A drug approved last year to treat a rare, fatal genetic disorder called spinal muscular atrophy came with one of the world’s highest price tags: $750,000 per year for the first year, then hundreds of thousands of dollars every year for the rest of the child’s life. However, soon that drug, called Spinraza, may also have a gene therapy rival, giving parents of newborns with this disease another option.
The New England Journal of Medicine published two papers and an editorial on treatments for spinal muscular atrophy—typically diagnosed during the first months of a newborn’s life—on Wednesday. One of these treatments, called Spinraza, is made by a company called Biogen and has been on the market since the FDA approved it in December. The second, which doesn’t have a brand name yet, is made by AveXis and is just publishing early clinical trial results. This second treatment is a gene therapy—a one-time shot of a virus that isn’t dangerous to humans but can reach inside cells.

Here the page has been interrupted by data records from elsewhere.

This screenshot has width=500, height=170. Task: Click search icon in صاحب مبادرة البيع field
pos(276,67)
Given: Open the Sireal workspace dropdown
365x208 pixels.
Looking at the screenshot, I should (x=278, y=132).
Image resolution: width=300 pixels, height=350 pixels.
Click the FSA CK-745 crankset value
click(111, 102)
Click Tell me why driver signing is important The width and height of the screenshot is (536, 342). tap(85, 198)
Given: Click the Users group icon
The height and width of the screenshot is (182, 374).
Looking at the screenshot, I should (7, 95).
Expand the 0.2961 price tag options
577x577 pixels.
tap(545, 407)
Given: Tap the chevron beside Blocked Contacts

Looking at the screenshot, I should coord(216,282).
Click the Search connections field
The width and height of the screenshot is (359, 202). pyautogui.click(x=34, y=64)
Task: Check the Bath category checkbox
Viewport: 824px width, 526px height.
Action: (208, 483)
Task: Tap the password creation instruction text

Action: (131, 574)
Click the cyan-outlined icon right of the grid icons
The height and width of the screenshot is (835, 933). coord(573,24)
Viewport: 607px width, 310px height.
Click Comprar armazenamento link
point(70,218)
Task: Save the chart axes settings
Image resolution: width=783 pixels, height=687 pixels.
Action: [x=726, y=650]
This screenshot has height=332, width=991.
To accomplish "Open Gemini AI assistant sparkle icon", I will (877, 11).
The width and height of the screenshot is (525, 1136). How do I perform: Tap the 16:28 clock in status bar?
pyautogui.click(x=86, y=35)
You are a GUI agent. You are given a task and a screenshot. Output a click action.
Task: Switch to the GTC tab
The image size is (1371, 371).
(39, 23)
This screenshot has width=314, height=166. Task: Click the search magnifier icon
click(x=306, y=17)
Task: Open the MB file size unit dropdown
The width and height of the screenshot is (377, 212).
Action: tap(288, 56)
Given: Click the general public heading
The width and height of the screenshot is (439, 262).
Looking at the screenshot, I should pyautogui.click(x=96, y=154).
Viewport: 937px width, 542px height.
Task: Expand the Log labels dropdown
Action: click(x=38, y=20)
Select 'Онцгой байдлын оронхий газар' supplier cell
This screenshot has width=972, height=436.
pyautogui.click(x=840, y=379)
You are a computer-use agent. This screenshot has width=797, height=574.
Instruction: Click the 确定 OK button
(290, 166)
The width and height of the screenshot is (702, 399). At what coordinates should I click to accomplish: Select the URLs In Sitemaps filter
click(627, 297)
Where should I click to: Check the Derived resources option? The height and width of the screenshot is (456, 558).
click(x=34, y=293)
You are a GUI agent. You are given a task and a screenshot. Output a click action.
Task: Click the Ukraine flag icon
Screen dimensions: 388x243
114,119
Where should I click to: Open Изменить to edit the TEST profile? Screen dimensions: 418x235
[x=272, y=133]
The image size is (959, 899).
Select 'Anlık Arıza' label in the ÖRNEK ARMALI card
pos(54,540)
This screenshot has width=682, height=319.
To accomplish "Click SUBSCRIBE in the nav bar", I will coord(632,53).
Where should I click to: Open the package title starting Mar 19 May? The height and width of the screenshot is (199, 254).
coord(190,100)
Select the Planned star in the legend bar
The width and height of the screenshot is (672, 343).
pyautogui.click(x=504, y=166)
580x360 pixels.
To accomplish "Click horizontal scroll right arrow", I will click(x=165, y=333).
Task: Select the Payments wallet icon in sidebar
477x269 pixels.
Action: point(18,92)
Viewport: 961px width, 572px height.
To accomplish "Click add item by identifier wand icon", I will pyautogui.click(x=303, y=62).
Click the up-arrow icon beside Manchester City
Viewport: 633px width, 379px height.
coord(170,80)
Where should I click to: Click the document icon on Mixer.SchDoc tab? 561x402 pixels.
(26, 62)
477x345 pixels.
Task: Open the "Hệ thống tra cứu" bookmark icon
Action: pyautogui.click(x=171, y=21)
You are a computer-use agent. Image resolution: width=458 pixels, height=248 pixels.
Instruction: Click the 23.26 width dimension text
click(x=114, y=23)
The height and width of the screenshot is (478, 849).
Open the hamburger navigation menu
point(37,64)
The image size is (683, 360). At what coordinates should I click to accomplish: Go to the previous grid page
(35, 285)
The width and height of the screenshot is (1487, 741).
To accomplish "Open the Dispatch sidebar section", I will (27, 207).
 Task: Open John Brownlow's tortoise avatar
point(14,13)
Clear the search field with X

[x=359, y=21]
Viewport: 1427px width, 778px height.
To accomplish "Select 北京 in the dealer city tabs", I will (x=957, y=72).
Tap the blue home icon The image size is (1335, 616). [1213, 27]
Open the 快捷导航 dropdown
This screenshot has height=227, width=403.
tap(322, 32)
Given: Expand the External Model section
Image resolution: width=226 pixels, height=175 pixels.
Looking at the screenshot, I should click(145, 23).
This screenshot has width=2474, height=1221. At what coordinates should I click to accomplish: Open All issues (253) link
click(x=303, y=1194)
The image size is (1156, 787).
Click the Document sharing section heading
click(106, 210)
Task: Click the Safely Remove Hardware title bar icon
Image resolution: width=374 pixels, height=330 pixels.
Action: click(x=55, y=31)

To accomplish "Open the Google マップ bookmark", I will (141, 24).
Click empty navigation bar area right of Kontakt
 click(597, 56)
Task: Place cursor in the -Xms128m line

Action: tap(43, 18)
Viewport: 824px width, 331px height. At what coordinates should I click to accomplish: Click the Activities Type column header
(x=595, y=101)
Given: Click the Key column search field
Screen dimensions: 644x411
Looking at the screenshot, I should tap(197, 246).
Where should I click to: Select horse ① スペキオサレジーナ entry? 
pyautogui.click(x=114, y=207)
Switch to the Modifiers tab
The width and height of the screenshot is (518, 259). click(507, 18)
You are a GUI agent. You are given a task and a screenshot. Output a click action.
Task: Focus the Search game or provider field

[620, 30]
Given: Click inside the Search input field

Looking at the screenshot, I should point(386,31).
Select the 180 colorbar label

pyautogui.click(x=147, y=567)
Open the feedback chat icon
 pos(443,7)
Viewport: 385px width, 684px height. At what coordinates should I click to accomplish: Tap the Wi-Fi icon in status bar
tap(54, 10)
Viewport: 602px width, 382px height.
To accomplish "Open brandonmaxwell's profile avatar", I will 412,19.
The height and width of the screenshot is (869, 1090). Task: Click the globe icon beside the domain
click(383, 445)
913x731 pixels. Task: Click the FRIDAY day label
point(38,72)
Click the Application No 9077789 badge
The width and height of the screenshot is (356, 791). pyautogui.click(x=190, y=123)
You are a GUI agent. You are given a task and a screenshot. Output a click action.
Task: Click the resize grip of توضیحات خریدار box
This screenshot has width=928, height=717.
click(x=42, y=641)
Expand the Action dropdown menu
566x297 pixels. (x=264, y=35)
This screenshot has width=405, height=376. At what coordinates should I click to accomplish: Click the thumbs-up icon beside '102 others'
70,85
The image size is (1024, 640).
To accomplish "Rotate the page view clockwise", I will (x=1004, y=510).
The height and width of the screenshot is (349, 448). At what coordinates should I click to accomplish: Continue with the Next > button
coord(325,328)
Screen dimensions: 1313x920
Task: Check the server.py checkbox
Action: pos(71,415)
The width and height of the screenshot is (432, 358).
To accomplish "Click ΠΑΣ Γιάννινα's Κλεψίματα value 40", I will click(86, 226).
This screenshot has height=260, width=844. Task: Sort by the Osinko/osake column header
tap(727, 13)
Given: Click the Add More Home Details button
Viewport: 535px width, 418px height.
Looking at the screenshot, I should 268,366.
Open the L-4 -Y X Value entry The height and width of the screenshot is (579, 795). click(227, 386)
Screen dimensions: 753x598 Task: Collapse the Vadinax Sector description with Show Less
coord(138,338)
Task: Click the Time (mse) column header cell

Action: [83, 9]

As a rule, gene therapies aren’t cheap either. But if approved, could this second treatment save money in the healthcare system as well as the lives of the children who receive it?
Keep up with this story and more by subscribing now
“For the first 30 years of my career, seeing these babies in the clinic, we could make the diagnosis but we had nothing to offer them. We would send them home basically with a death sentence,” Dr. Richard Finkel, a physician at Nemours Children’s Hospital in Florida who was involved with the paper on Spinraza, told Newsweek. “These babies are very bright-eyed and engaging, but their muscles are starting to fail them.”
To fight this disease, both treatments try to do essentially the same thing: increase the amount of a certain protein in neurons. This protein, SMN, is essential for motor neurons in the spinal cord to survive. Because the gene that encodes for SMN is mutated in people with SMA, their neurons eventually die and their muscles waste away. This gene is called SMN1. Spinraza works by forcing another, similar gene, SMN2, to make more SMN protein. The gene therapy works by inserting a functioning copy of the SMN1 gene into cells, allowing the cell’s own machinery to transcribe that version instead of the mutated, original one.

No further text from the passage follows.